AIM>
Update the rows below so that "screenshot" becomes "capture" wherever it occurs, and leave everything else unchanged.

%%

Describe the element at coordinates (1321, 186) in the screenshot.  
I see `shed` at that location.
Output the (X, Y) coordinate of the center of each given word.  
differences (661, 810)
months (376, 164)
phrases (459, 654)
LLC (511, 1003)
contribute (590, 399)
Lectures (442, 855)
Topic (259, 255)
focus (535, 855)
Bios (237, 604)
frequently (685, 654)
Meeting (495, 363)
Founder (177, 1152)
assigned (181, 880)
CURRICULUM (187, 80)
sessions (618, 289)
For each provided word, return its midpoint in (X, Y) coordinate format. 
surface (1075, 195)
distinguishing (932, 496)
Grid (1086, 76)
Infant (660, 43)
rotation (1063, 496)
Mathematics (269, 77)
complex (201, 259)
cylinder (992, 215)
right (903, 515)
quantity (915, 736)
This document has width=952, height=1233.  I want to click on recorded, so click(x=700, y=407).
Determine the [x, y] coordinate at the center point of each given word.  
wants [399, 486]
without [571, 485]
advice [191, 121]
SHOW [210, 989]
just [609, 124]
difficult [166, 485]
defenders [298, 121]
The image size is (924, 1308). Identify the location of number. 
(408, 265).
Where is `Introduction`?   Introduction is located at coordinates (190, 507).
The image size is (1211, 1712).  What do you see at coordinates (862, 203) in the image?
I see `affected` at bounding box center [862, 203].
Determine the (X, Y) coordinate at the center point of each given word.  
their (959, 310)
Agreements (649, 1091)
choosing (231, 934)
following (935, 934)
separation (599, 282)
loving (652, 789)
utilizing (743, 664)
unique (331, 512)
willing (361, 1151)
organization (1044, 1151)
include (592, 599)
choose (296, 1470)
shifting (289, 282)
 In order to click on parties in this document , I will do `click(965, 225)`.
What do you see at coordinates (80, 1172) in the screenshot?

%%

CORRECT ANSWER>
Describe the element at coordinates (1321, 186) in the capture.  
I see `shed` at that location.
Output the (X, Y) coordinate of the center of each given word.  
differences (661, 810)
months (376, 164)
phrases (459, 654)
LLC (511, 1003)
contribute (590, 399)
Lectures (442, 855)
Topic (259, 255)
focus (535, 855)
Bios (237, 604)
frequently (685, 654)
Meeting (495, 363)
Founder (177, 1152)
assigned (181, 880)
CURRICULUM (187, 80)
sessions (618, 289)
For each provided word, return its midpoint in (X, Y) coordinate format. 
surface (1075, 195)
distinguishing (932, 496)
Grid (1086, 76)
Infant (660, 43)
rotation (1063, 496)
Mathematics (269, 77)
complex (201, 259)
cylinder (992, 215)
right (903, 515)
quantity (915, 736)
This document has width=952, height=1233.  I want to click on recorded, so click(x=700, y=407).
Determine the [x, y] coordinate at the center point of each given word.  
wants [399, 486]
without [571, 485]
advice [191, 121]
SHOW [210, 989]
just [609, 124]
difficult [166, 485]
defenders [298, 121]
The image size is (924, 1308). Identify the location of number. 
(408, 265).
Where is `Introduction`?   Introduction is located at coordinates (190, 507).
The image size is (1211, 1712).  What do you see at coordinates (862, 203) in the image?
I see `affected` at bounding box center [862, 203].
Determine the (X, Y) coordinate at the center point of each given word.  
their (959, 310)
Agreements (649, 1091)
choosing (231, 934)
following (935, 934)
separation (599, 282)
loving (652, 789)
utilizing (743, 664)
unique (331, 512)
willing (361, 1151)
organization (1044, 1151)
include (592, 599)
choose (296, 1470)
shifting (289, 282)
 In order to click on parties in this document , I will do `click(965, 225)`.
What do you see at coordinates (80, 1172) in the capture?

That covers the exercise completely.